Textos veiculados na lista "Amigos de Blocos" em  fevereiro de 2002


Amanhã vai ser outro dia

Caro poeta, você tinha razão, tem dias que a gente se sente como quem partiu ou morreu.

Tive um pesadelo daqueles! Sonhei que um cabra-retirante tinha batido aqui em uma cidade pertinho da minha, com mulher e seis filhos pequenos a tiracolo.

Esfomeados e sem emprego, o sujeito subiu no topo do único prédio existente na pequena cidade e encenou o suicídio com um dos filhos no colo.

Foi um espetáculo! A televisão enviou sua melhor repórter, a imprensa escrita retratou em letras garrafais e os políticos de ocasião apareceram aos montes com promessas humanas, fenomenais.

Dia seguinte nem uma linha no jornal. E o pobre casal com seis filhos na rua da amargura procurando cova rasa para mostrar ao mundo mais um trágico funeral.

E os políticos? Ah! Desapareceram todos. Nada mais natural.

Eis que o homem, mulher e seus rebentos num lance genial invadiram um casebre caindo aos pedaços e se postaram como moradores em residência fixa, tirando o ponto de fumo de algum marginal.

Nessa hora fui contratado, apareceu o advogado como "solucionador de casos",
sem falsa modéstia, um bom profissional. Poeta e contador de estórias, aquele do crédito final.

A cliente, gente séria, dona do casebre elaborou um boletim de ocorrência junto à delegacia da cidade preservando seu direito, já que a rudimentar construção poderia cair na cabeça daqueles miseráveis.

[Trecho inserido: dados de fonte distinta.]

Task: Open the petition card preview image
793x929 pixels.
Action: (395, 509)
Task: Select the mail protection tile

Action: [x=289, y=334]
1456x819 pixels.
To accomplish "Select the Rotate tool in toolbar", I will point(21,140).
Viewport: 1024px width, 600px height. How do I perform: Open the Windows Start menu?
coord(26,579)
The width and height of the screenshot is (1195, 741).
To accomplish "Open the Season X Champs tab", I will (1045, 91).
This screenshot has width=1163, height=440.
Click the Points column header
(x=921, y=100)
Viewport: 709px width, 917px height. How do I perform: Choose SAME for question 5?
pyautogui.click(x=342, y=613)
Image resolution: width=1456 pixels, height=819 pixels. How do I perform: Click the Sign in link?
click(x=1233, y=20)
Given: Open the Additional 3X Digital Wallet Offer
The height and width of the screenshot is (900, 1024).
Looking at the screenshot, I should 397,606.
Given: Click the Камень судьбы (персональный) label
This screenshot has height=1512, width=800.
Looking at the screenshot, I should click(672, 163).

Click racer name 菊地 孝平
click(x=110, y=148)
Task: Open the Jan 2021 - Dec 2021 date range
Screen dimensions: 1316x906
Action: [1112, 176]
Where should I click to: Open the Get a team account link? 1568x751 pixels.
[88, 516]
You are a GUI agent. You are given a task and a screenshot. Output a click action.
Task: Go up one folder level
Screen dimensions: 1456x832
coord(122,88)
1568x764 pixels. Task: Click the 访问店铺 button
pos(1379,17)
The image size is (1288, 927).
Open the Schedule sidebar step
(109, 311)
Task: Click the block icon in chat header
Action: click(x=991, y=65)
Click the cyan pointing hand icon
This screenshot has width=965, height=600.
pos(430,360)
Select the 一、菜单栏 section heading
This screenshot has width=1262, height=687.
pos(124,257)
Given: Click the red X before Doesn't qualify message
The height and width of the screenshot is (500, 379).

E no dia combinado, acompanhado pela cliente, lá fui com dois policiais conscientes e cheios de razão, com dor no coração e tentando resolver da melhor maneira a quixotesca situação.

Lá chegando fomos recebidos pela mulher e seus filhos, que ficaram à margem da oficial destruição.

Era tão necessária que ao tocar numa ripa que escorava uma parede, parte da casa veio ao chão. Lembrei-me de Saudosa Maloca e todos passamos a apreciar a triste demolição.

Não contentes com o desfecho profissional, solicitamos do Poder Público Municipal um cantinho para a família morar, comida e um pouco de ilusão. Sem violão, que canto triste é coisa de carcará que pega, mata e come lá no fundo do sertão.

Conversamos com a assistente social, com o vice-prefeito, com o secretário, e levamos um simples despacho no coração: "Aqui não cabe vagabundo, isso é coisa de bêbado sem profissão!"

Pedi ao promotor, ao juiz, ao santo de ocasião e todos interferiram sem qualquer solução. E ele beijou sua mulher como se fosse a última. E cada filho seu como se fosse o único e se acabou no chão feito um pacote tímido, feito verso do poeta da construção.

De repente, não mais que de repente, uma Kombi rasga a avenida em plena acareação e um menino pálido estende a mão num aceno trágico, a prefeitura resolvera a questão.

Levou a mulher e seus filhos para São Paulo, a um passeio sem volta, num aceno sem riso, como ferida social extirpada sem anestesia a arrancar um dente de siso.

E o homem só ficou. Espetado ao chão. Sem mulher nem filhos, como um pacote flácido morto na contramão.

E nesse instante acordei, soluçando que nem criança que acabara de fazer xixi no colchão.

Era um sonho, apenas, a atravessar minha vida como um barco deslizando pelo rio da amarga solidão.

Que felicidade! Que felicidade! Garçom, por favor, manda um chopes e dois pastel. Que ninguém é de ferro!